#11 Teachers with special needs – Laura Batstra
Teachers with special needs – Laura Batstra In het onderwijs spreken we vaak over ‘children with special needs’, maar moeten we daar niet radicaal anders naar gaan kijken en over spreken?
Hoogleraar Orthopedagogiek van de Rijksuniversiteit Groningen Laura Batstra houdt het onderwijs een spiegel voor over hoe we naar 'special needs' kijken en maakt tegelijk de koppeling naar wat dit doet met het welbevinden van leerlingen en leraren. Ze geeft in deze tutorial twee voorbeelden, vier argumenten, drie tips en sluit af met een verzoek aan alle leraren.
Beste onderwijsprofessionals. Mijn naam is Laura Batstra.
Ik werk als onderzoeker en docent bij de Universiteit van Groningen en ik heb
recentelijk verschillende zalen met leerkrachten op de kast gekregen.
<Er verschijnt een dia met haar naam en haar e-mailadres: l.batstra@rug.nl >
Ik stelde namelijk voor om de al-om-tegenwoordige term, "children with
special needs", kinderen met speciale onderwijsbehoeften, te vervangen door de term "teachers with special needs", leerkrachten met speciale behoeften.
"Maar je kunt de problemen in het onderwijs toch niet eenzijdig bij de leerkrachten leggen", klonk het verontwaardigd vanuit de zaal.
Daar ben ik het volmondig mee eens, maar toch denk ik dat de term “teachers with special needs” het welbevinden van leerkrachten en leerlingen kan bevorderen en kansen biedt voor passend onderwijs.
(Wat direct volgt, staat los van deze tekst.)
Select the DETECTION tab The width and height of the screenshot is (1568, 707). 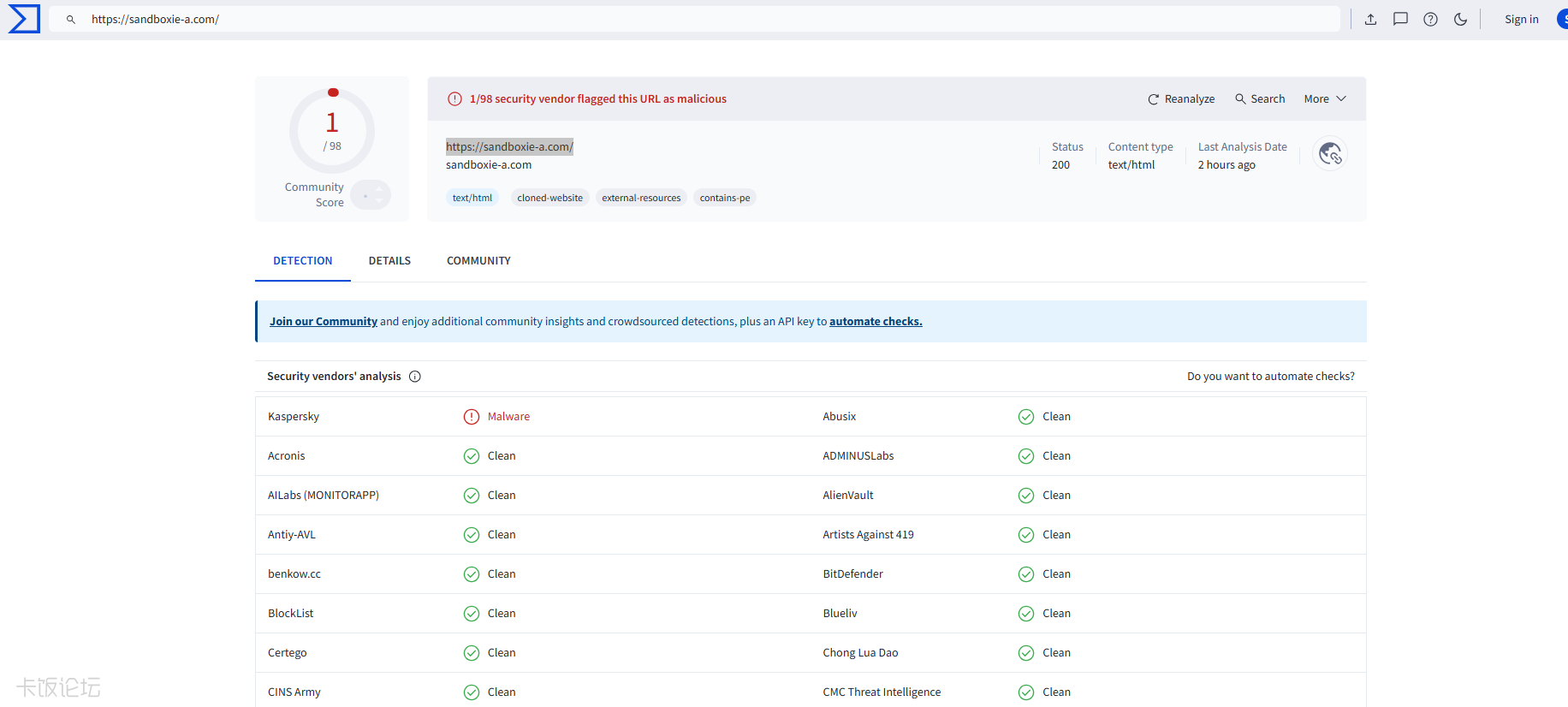point(302,261)
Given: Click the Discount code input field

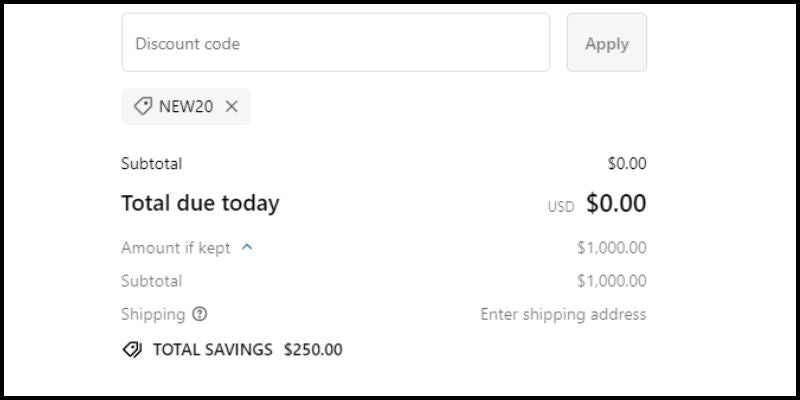Looking at the screenshot, I should click(x=335, y=43).
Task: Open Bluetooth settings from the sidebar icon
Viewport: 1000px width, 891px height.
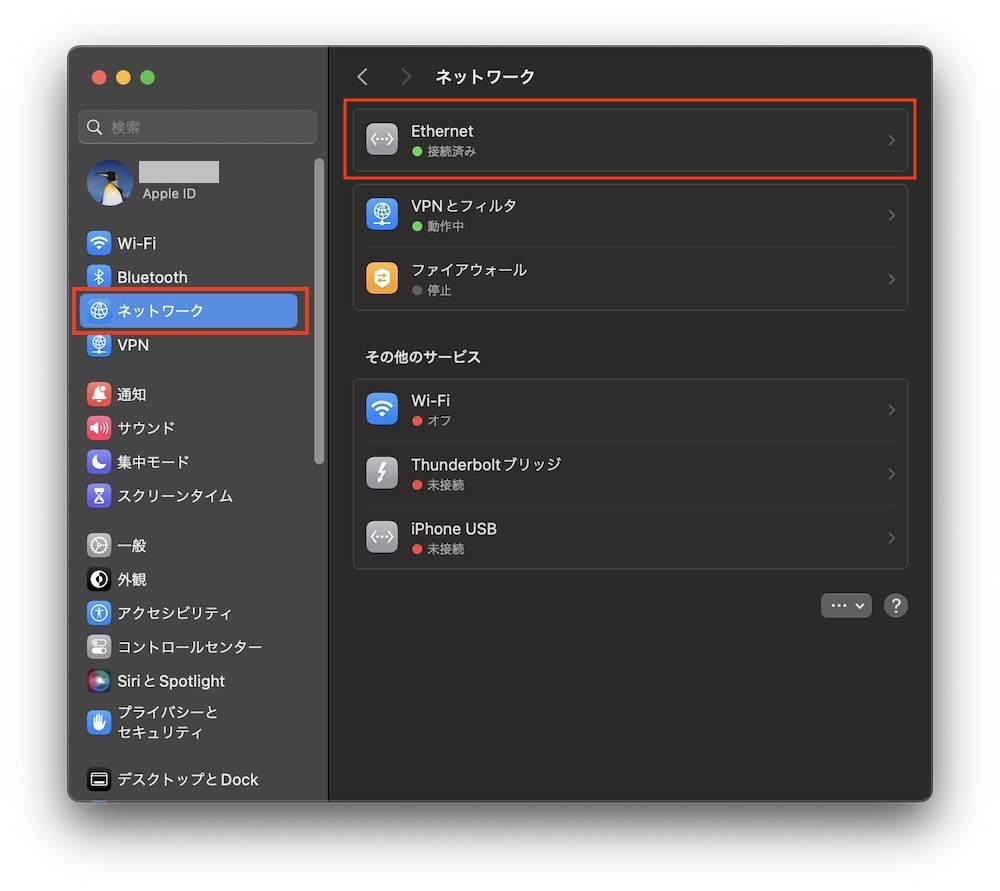Action: tap(99, 277)
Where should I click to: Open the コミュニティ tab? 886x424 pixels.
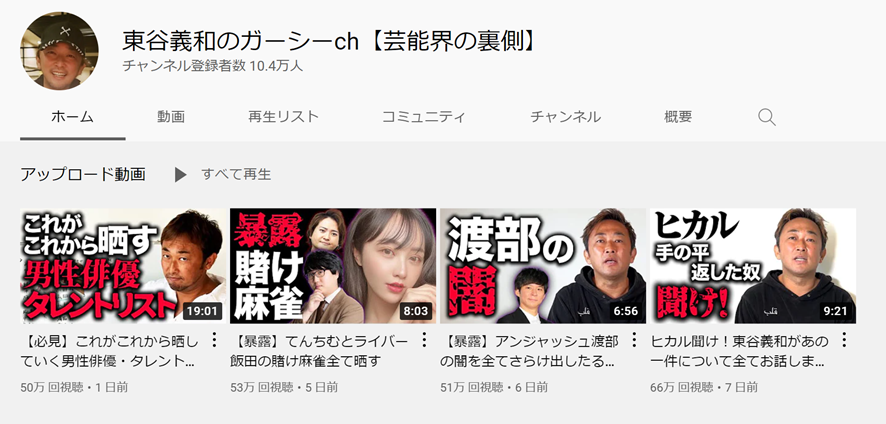click(x=424, y=117)
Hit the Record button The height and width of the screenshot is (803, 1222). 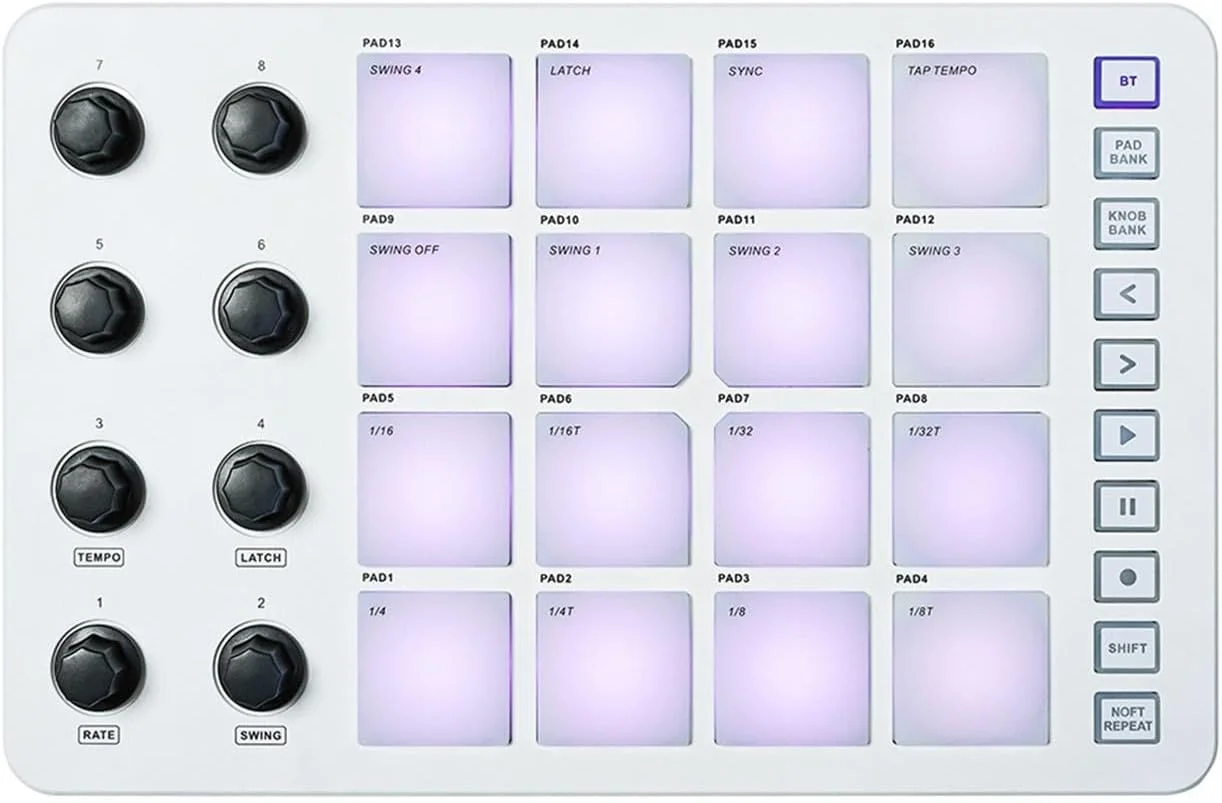click(1126, 575)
En ik zal dat toelichten aan de hand van twee voorbeelden en vier argumenten en ik sluit af met drie tips en één verzoek aan jullie.
Het eerste voorbeeld van een kind met zogenoemde special needs, wat ik zal gebruiken, is
ADHD. Mede omdat ik met mijn onderzoeksgroep Druk & Dwars al een aantal jaar me inzet voor het voorkomen waar mogelijk van dit label bij kinderen.
Zo'n ADHD-label legt de problemen niet bij leerkrachten, niet bij ouders, niet bij ons overbelaste onderwijssysteem en ook niet bij de jachtige samenleving, maar bij het kind.
Het kind heeft een stoornis, het kind heeft ADHD. En we weten uit onderzoek dat veel leerkrachten ADHD zien als een hersenstoornis die druk en ongeconcentreerd gedrag veroorzaakt. Jullie weten natuurlijk wel beter, maar voor de zekerheid licht ik toch nog even toe waarom deze stelling niet klopt.
<Er verschijnt een dia met daarop 7 dobbelstenen met letters die samen het woord TEACHER vormen. Op de dobbelstenen liggen hersenen. Naast de afbeelding staat “Leerkrachten denkend at ADHD soms als een hersenstoornis die druk gedrag en concentratieproblemen veroorzaakt” (Wienen et al., 2019; Degroote et al., 2021)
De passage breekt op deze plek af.